When building serverless applications as a collection of Serverless services, we need to decide whether we are going to push each service individually to our version control system, or bundle them all together as a single repo. This article is not going to go into the details about which is better or not, but all our posts so far seem to show examples of services all stored in individual repositories.

What this article is going to demonstrate, however, is that deploying services from within a single monorepo is easily doable within Serverless Framework Pro’s CI/CD solution.

Getting started

It would be great if you could follow along, even if you do not have your very own monorepo to play with. So here is one you can use. It’s a little demonstration repo you can clone from Github and use in your own Serverless Framework Pro account, just change the org and app values in each of the four services to match one of your own.

NOTE: Serverless Framework Pro has a generous free tier so you don’t need to worry about not having a paid account just to try this feature out for yourself.

Once you’ve cloned the repo, made the requisite org and app edit, you just need to push that back into a repo of your own for us to continue.

The last step before we walk through setting up the monorepo deployment is to ensure that we have our connection to our AWS account all squared away, especially if you have a brand new dashboard account. This is done by going to profiles on the top menu, selecting the profile we will be using and making sure an AWS account is connected.

With that out of the way, lets get cracking!

Connecting to Github

Make sure you create the app within the org, using the same names you added to the services serverless.yml file as well; I have one I called monorepotest … super original I know. But once I have done that, I open the app and I should have a handy dandy add service button to click on. Doing that gives me two option. I want to choose Deploy from Github. You should then see a button to connect to Github. Click it and go through Github’s OAuth process to authorise Serverless Framework Pro to access the monorepo you are configuring. Once done and returned, you may or may not need to just refresh the page. When you see the image below we can move on:

Deploy from github

Deploying our first service

Once we have that connection, we can use the Select a repo dropdown to choose our monorepo, and the base directory drop down now becomes available after a second or so. In this list we should see all the services we may want to deploy that are a part of this monorepo. If you are using the Github repo I linked to before, you can select servicea, and now we get even more options to choose from.
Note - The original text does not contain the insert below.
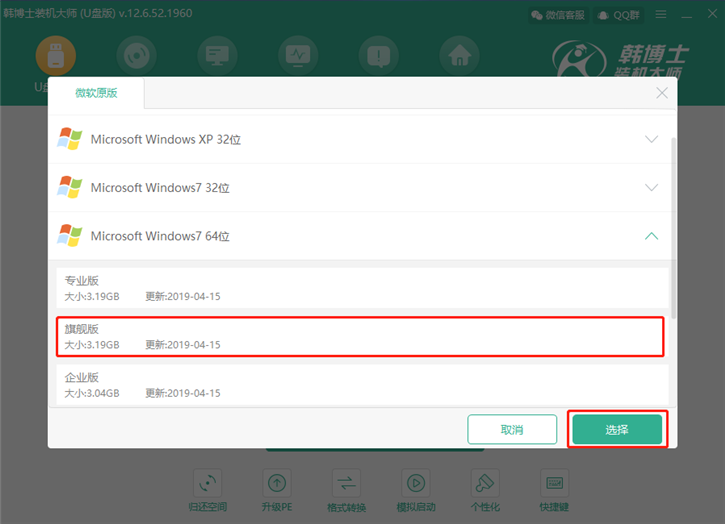This screenshot has height=524, width=725.
Task: Click the 升级PE upgrade icon
Action: click(x=277, y=482)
We have covered preview deploys in a previous blog post, so I wont go into detail here on them; we are going to skip configuring that for now.

Moving down to the branch deploys section, if you have not yet configured any kind of stage, you will be prompted to do that now. Just click through to create the stage and return to the deployment config when done.

In branch deploys, we point our specific git branch to the stage we want to deploy to. If you only have a master branch and one stage this will automatically be selected and you just need to confirm. At this point you can just save the configuration and you are all set up. Merge into the master branch or deploy directly from the deploy now button and a deployment to your AWS account should begin!

If you go ahead and do the same for all the other services in the monorepo, you will be fully setup with monorepo deployments to AWS; if code is pushed all services in the monorepo will redeploy. If you don’t want all of them to redeploy every time … read on.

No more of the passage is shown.